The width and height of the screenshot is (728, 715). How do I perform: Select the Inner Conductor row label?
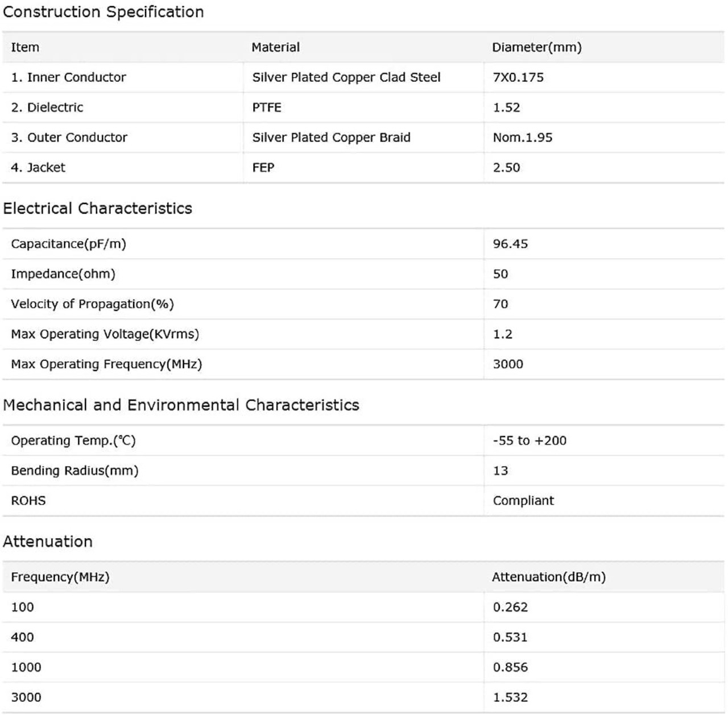coord(68,77)
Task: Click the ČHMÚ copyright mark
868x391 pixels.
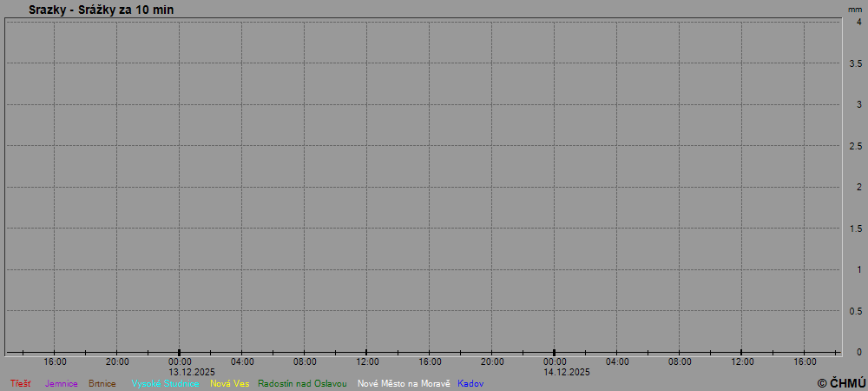Action: point(841,382)
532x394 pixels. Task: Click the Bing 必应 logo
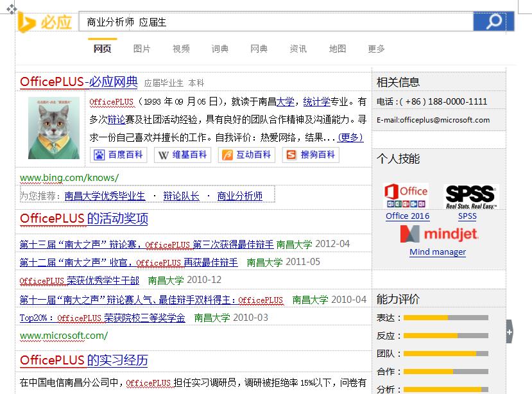(x=45, y=22)
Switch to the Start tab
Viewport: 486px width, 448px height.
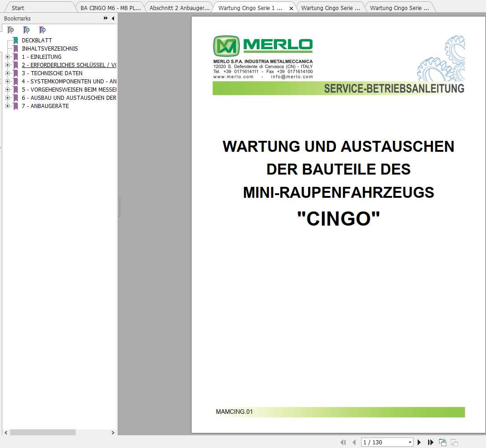click(x=17, y=7)
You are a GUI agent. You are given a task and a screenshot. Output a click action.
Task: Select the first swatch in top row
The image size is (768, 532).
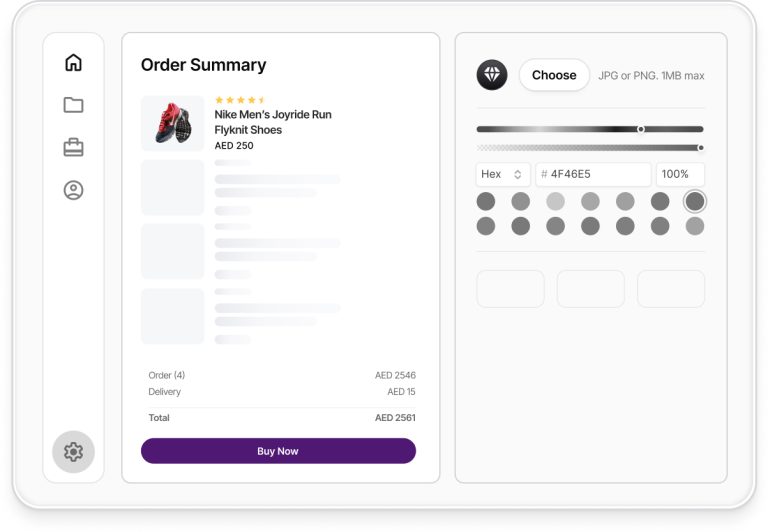point(486,201)
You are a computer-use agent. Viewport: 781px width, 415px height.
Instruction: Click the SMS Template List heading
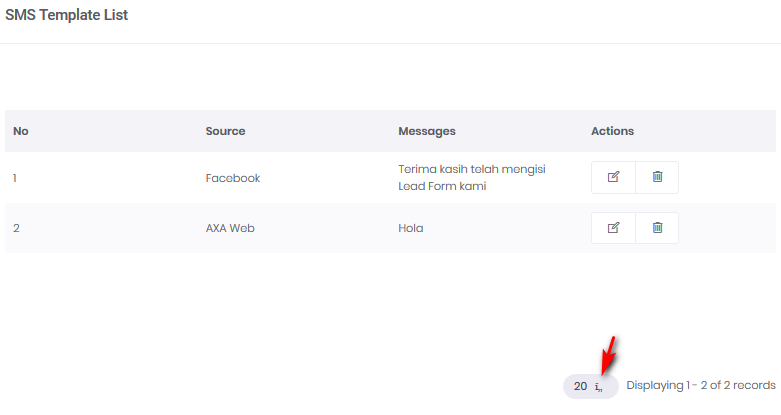coord(66,16)
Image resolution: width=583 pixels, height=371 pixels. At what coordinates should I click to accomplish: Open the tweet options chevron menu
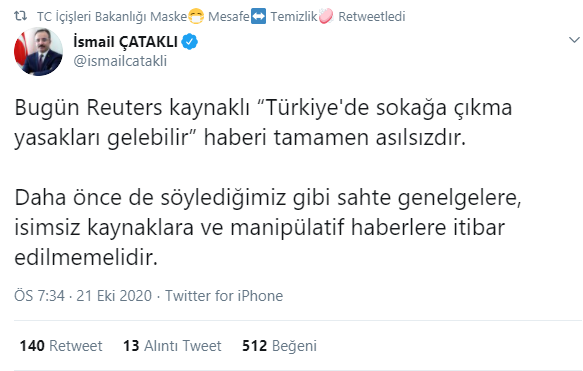[574, 39]
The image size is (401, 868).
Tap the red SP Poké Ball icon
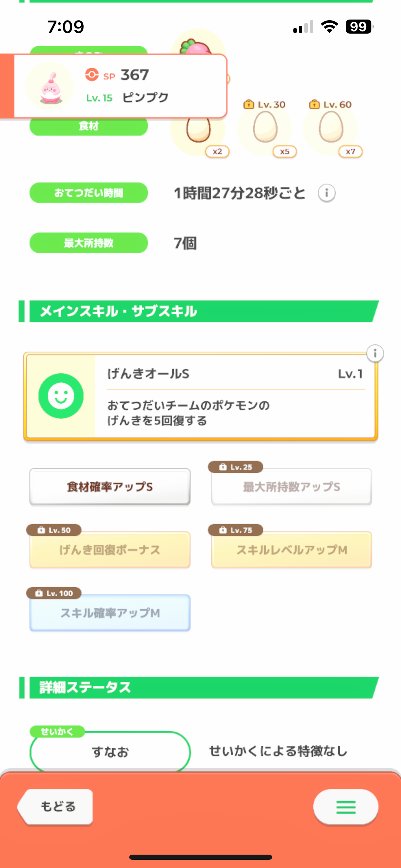pyautogui.click(x=92, y=74)
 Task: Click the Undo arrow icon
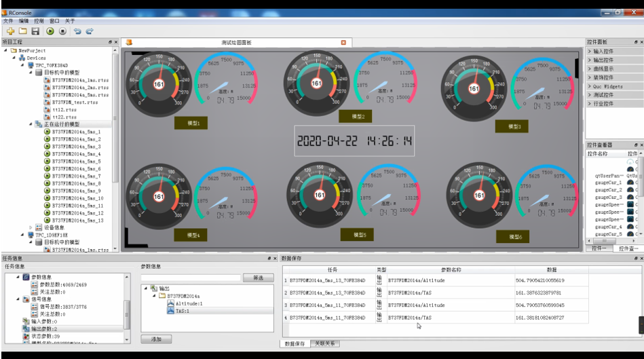(77, 31)
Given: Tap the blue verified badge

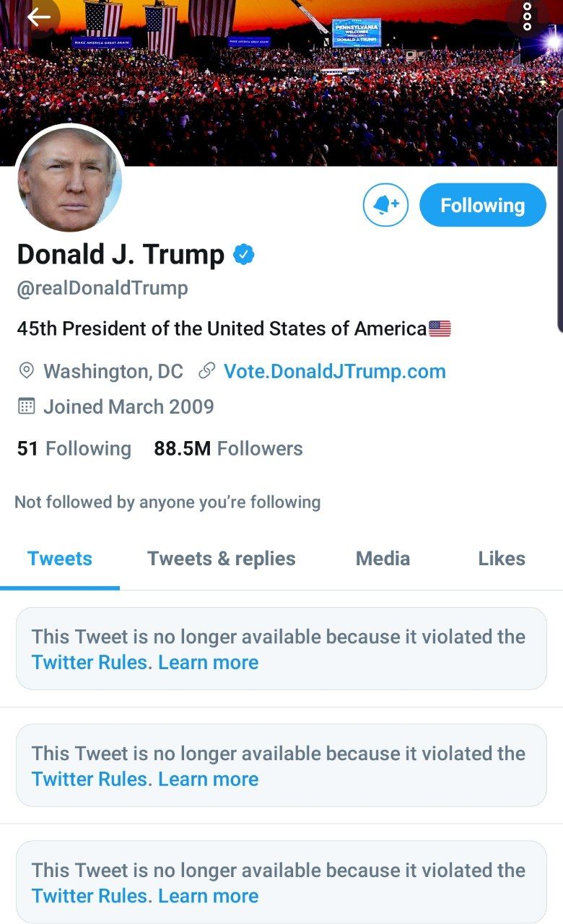Looking at the screenshot, I should tap(243, 254).
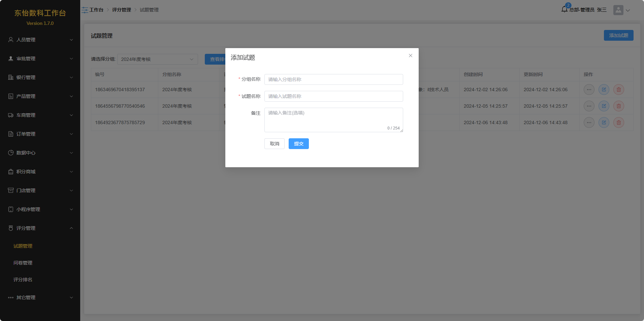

────

-- EXERCISE DETAILS --
Using the records above, report each line with the string "agent".

-- TASK SOLUTION --
You are a GUI agent. You are given a task and a screenshot. Output a click action.
You are a computer-use agent. Viewport: 781px width, 415px height.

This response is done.